Metadata-Version: 2.1
Name: hlaquant
Version: 0.0.1
Summary: HLAQuant - Get HLA allele specific expression
Home-page: https://github.com/acrinklaw/hlaquant
Author: Austin Crinklaw
Author-email: acrinklaw@lji.org
License: UNKNOWN
Platform: UNKNOWN
Classifier: Programming Language :: Python :: 3
Classifier: License :: OSI Approved :: GNU Affero General Public License v3 or later (AGPLv3+)
Classifier: Operating System :: Unix
Description-Content-Type: text/markdown
Requires-Dist: pandas
Requires-Dist: biopython

# HLAQuant
### Author: Austin Crinklaw

## What is it?
HLAQuant is a pipeline that produces fast and accurate allele specific expression for HLA genes.
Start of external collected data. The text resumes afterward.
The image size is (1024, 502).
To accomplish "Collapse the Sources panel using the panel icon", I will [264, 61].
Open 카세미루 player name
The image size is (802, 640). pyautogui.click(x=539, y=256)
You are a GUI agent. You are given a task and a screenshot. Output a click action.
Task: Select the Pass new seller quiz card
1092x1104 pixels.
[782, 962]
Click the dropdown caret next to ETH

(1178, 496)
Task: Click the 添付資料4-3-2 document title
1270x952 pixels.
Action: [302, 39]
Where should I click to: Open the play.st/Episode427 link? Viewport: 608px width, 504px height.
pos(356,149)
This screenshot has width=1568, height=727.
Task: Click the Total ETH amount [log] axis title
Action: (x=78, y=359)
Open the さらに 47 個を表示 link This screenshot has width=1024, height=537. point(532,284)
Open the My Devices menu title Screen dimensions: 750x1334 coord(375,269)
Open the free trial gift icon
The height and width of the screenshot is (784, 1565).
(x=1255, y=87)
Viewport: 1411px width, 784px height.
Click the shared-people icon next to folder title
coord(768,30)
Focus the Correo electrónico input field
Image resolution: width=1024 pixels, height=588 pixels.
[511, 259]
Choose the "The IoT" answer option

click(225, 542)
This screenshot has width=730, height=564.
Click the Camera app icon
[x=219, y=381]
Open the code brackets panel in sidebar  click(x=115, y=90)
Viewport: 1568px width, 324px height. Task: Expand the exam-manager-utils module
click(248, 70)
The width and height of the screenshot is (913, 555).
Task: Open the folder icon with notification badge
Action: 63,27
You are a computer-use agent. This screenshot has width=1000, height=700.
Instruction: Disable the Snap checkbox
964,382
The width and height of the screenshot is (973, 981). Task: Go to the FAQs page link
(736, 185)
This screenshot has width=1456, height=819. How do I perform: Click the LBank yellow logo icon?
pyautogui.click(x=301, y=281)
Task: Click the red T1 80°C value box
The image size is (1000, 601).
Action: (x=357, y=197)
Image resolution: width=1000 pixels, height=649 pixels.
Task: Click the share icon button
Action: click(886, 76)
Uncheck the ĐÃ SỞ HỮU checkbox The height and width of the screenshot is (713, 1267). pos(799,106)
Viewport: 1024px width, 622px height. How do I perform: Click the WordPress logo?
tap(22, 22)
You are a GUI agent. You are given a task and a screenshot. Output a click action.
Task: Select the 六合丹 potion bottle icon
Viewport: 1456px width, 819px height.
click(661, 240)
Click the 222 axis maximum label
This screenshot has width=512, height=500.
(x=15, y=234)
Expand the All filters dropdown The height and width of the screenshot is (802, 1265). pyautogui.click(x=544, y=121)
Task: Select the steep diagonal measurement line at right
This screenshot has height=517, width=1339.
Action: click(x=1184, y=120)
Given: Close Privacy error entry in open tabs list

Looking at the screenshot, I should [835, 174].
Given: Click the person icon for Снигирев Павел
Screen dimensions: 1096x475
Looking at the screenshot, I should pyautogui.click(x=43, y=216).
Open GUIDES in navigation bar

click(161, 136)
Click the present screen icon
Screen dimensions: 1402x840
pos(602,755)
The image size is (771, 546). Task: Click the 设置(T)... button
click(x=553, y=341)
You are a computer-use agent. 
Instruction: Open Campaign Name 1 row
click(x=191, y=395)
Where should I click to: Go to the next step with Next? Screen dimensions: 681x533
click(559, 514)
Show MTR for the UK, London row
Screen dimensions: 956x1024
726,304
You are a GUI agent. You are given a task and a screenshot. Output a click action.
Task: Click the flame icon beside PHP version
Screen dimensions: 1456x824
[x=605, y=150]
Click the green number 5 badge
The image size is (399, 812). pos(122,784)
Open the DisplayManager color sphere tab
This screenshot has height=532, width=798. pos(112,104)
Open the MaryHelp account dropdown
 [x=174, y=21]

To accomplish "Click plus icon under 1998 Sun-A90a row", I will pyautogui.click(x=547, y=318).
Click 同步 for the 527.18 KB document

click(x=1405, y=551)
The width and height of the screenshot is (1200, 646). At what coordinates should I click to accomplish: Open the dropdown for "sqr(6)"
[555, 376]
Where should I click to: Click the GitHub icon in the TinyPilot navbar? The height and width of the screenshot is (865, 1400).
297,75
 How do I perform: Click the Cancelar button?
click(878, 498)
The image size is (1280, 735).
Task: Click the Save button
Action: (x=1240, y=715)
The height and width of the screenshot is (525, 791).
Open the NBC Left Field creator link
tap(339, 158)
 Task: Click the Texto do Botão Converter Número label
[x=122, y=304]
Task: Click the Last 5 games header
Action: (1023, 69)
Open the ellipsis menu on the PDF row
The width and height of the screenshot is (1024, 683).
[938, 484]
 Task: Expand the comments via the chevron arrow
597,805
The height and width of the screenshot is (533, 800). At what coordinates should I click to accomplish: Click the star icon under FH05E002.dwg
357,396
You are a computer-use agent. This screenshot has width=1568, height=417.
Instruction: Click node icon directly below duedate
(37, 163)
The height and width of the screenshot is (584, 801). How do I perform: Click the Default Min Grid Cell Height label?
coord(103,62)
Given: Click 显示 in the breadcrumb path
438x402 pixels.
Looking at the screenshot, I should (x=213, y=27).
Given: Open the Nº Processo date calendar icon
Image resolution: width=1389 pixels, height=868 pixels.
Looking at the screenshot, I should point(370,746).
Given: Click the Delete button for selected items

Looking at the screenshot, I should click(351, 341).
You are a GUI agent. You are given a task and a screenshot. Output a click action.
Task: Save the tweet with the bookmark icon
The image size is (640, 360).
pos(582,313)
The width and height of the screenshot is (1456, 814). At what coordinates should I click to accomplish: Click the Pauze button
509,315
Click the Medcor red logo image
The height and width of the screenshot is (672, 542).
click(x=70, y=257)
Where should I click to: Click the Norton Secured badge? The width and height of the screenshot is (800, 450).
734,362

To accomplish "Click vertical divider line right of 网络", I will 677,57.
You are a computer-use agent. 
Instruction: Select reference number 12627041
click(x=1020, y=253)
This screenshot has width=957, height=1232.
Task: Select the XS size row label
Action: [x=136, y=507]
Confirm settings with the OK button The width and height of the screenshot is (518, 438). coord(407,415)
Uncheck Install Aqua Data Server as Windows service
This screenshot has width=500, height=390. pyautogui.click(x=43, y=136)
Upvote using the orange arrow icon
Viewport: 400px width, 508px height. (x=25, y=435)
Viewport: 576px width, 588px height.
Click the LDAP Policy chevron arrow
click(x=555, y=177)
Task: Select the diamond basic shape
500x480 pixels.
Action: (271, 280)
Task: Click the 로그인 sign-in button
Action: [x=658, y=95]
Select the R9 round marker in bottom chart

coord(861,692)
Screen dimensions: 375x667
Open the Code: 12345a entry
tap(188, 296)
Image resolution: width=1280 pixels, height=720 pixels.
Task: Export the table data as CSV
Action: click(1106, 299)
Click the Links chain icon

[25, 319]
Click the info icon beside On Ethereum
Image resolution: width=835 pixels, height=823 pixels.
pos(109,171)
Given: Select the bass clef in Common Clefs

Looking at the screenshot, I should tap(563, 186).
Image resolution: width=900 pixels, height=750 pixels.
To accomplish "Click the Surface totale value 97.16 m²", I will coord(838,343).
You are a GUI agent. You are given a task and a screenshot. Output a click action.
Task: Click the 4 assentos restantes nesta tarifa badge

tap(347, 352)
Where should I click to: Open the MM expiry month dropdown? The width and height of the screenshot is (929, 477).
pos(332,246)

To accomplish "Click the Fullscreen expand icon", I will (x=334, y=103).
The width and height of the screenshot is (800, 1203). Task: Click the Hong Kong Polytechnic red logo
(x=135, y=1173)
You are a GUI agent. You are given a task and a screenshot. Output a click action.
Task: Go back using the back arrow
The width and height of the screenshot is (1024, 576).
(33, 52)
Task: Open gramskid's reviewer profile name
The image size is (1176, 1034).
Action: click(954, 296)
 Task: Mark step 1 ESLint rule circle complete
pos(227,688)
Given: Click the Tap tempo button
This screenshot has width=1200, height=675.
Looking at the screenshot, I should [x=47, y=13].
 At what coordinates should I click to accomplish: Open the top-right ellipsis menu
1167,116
This is done by quantifying on the peptide binding groove domain using Salmon with personalized sequences.

## Requirements:
- Linux OS
- NCBI Blast+
- Salmon (distributed with package)
- Python 3+
  - Python packages: Pandas, BioPython

## How to use:

### Installation:
HLAQuant can be downloaded through PyPI using the following pip command.
```shell
pip install hlaquant
```

### Input  
HLAQuant takes two input files currently. 
- File one (-hla) consists of a sample_id and then a list of alleles corresponding to that sample's typing (tab separated)
- File two (-fastq) consists of a sample_id and then a list of FASTQ files corresponding to that sample (paired-end or single-end)
Examples of these inputs can be found under the 'test_data/' directory

### Usage
- A list of parameters and their descriptions can be found with the -h flag
```shell
python -m HLAQuant -h
```

### Output  
The output will match that of Salmons. It consists of a tab separated file containing the transcript ID (in this case, a specific HLA allele), as well as the number of reads. TPMs can be ignored as they will be inaccurate since we are only quantifying over a few sequences.

## How does it work?
- We first take the list of alleles and fetch the corresponding sequences from IMGT
- Next we extract the sequences corresponding to their groove domains from these sequences
- We build an index for quantification using these G-domain sequences
- We then perform quantification using this index

The paper outlining this method in detail can be found [....somewhere when it is published]

## References:
This pipeline would be unable to work without Salmon
Patro, R., Duggal, G., Love, M. I., Irizarry, R. A., & Kingsford, C. (2017). Salmon provides fast and bias-aware quantification of transcript expression. Nature Methods.